Donnée à la hâte à Rotterdam le jour même des Ides de juillet 1696.

 

« Je croy, Monsieur, vous avoir parlé d’un livre impertinent imprimé à Marseille, qui a fait du bruit, voicy ce qu’on m’en ecrit. Il court une lettre facheuse contre Monsieur de Meaux au sujet de la censure du livre intitulé La Mystique Cité de Dieu composé par la sœur Marie du couvent d’Agreda religieuse portugaise, traduit en françois par un recolet et imprimé à Marseille [7], dans cette lettre on se deschaine impitoyablement contre le prelat, elle est adressée au Pere Quesnel par un colonel d’infanterie [8]. Le livre de la religieuse est in folio en trois volumes ; il y a une infinité de folies et d’extravagances dignes des petites maisons. Ce sont des revelations perpetuelles sur des faits impertinens. Le premier volume est la vie de la Vierge dans le ventre de sainte Anne, et dans le berçeau ; il y a beaucoup de revelations sur les saints et sur les saintes dont ont ne trouve point de reliques, comme sainte Anne, saint Joachim, saint Joseph etc. »

 

A Monsieur / Monsieur Almeloveen / Docteur en Medecine / A Tergou

Notes :

[1L’ouvrage de Christophe Keller, dit Cellarius, sur les publications de Jean Hardouin était annoncé par Almeloveen parmi d’autres dans sa lettre du 12 mars : voir Lettre 1094, n.4. Sans doute n’avait-il finalement pas fait partie du paquet.

[2Très fier de la lettre du cardinal Noris, plus riche à ses yeux que celle qu’avait reçue Nicolas Thoynard, Nicaise l’avait envoyée à tous ses amis : voir Lettre 1109, n.15. Mais Bayle se trompe de lettre et envoie à Almeloveen un extrait d’une lettre perdue : voir le texte de l’extrait à la fin de la présente lettre.
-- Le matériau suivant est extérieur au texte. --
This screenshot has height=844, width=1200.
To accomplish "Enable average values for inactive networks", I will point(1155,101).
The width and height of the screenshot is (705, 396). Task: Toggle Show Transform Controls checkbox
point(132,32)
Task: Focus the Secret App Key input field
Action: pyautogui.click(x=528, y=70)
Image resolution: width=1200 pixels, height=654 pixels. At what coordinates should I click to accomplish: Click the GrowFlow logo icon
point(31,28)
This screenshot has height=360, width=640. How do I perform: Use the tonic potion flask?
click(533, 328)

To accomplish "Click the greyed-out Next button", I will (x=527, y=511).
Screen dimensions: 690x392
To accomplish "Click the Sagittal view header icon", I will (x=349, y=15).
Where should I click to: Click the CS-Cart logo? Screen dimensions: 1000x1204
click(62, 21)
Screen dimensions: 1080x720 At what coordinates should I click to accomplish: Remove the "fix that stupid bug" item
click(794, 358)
Il s’agit peut-être une lettre perdue de Dubos : ce n’est là qu’une hypothèse, mais le ton est léger, le scripteur s’amuse des « extravagances » de la mystique Maria de Agreda, ce qui correspond parfaitement à l’état d’esprit de Dubos, tandis que le ton d’ Edouard de Vitry est tout autre dans sa lettre du 20 juillet (Lettre 1135), envoyée quelques jours plus tard. Bayle se rendra compte de son erreur et enverra par la suite un extrait de la véritable lettre du cardinal Noris, qui ne nous est pas parvenu : voir Lettre 1136, n.8.

[3Sur Baptista Fregoso dit Fulgosius, voir Lettre 1129, n.8.

[4Sur la traduction latine de l’ouvrage de Nicolas Bergier par Henninius (Henning), voir Lettres 1031, n.9, 1105, n.31, et 1125, n.33.

[5En fin de compte, Bayle n’a pas rédigé d’article « Hippocrate » pour le DHC.

[6Il s’agit très probablement de Franscesco Sansovino (1521-1586), auteur de très nombreux ouvrages, parmi lesquels une Vita della illustre signora contessa Giulia Bemba della Torre (Venetia 1565, 4°), L’Historia di casa Orsina [...] (Venetia 1565, folio), Venetia citta nobilissima et singolare, descritta in XIIII libri da M. Francesco Sansovino [...] Cronico particolare delle case fatte da i Veneti dal principio della città fino all’anno 1581 [...] (Venetia 1581, 4°, 2 vol.) et Origini e fatti delle famiglie illustri d’Italia (Venetia 1670, 4°). Nous ne saurions préciser avec certitude l’ouvrage désigné par Bayle.

[7Sur l’ouvrage de Maria de Agreda et sur la traduction publiée par le récollet Thomas Croset, voir Lettre 1135, n.3.

[8Sur cette lettre violemment hostile à Bossuet, attribuée à Faydit de Riom, voir Lettre 1135, n.6.